These exploratory patterns support some hypotheses (forest, road type) but challenge others (traffic, speed). The hurdle model will quantify these effects while controlling for confounding.
6. Statistical Model: The Hurdle Approach
Why a Hurdle Model?
Traditional count models (Poisson, negative binomial) underestimate zeros. Our data exhibits:
- Excess zeros: 97.2% of segments have no roadkill
- Overdispersion: Variance (0.12) >> Mean (0.045)
A hurdle model separates two processes:
- Binary hurdle (logistic): Does roadkill occur at all?
- Count component (negative binomial): How many events, given occurrence?
Model Specification
Part 1: Zero hurdle (Binary component)
Models whether any roadkill occurs on a road segment:
\[ \begin{aligned} Z_i &\sim \text{Binomial}(p_i) \\ \text{logit}(p_i) &= \alpha_0 + \alpha_1 \log(\text{AADT}_i) + \alpha_2 \text{Minor}_i + \alpha_4 \text{Speed}_i \\ &\quad + \alpha_5 \text{Forest}_i + \alpha_6 \text{Farm}_i + \alpha_7 \text{Residential}_i + \alpha_8 \text{Park}_i \end{aligned} \]
where \(Z_i = 1\) if roadkill occurs, \(p_i\) is the probability of observing any roadkill, and \(\text{Minor}_i\) is an indicator for road type (reference: Major roads).

WHAT THIS TASK INVOLVES:
In the hurdle-model excerpt above, list every predictor variable that appears on the right side of the logit equation for the zero hurdle.

DATA SECTION:

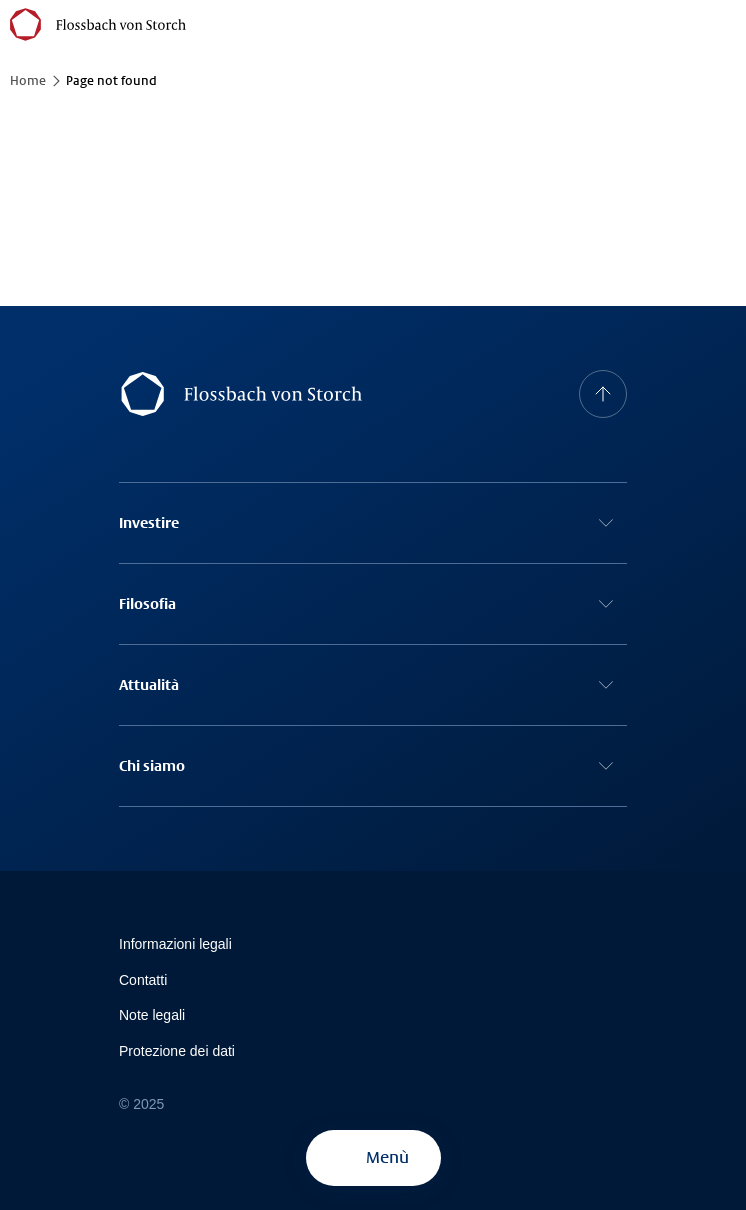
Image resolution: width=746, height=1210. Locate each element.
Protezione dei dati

TASK RESPONSE:
- log(AADT)
- Minor
- Speed
- Forest
- Farm
- Residential
- Park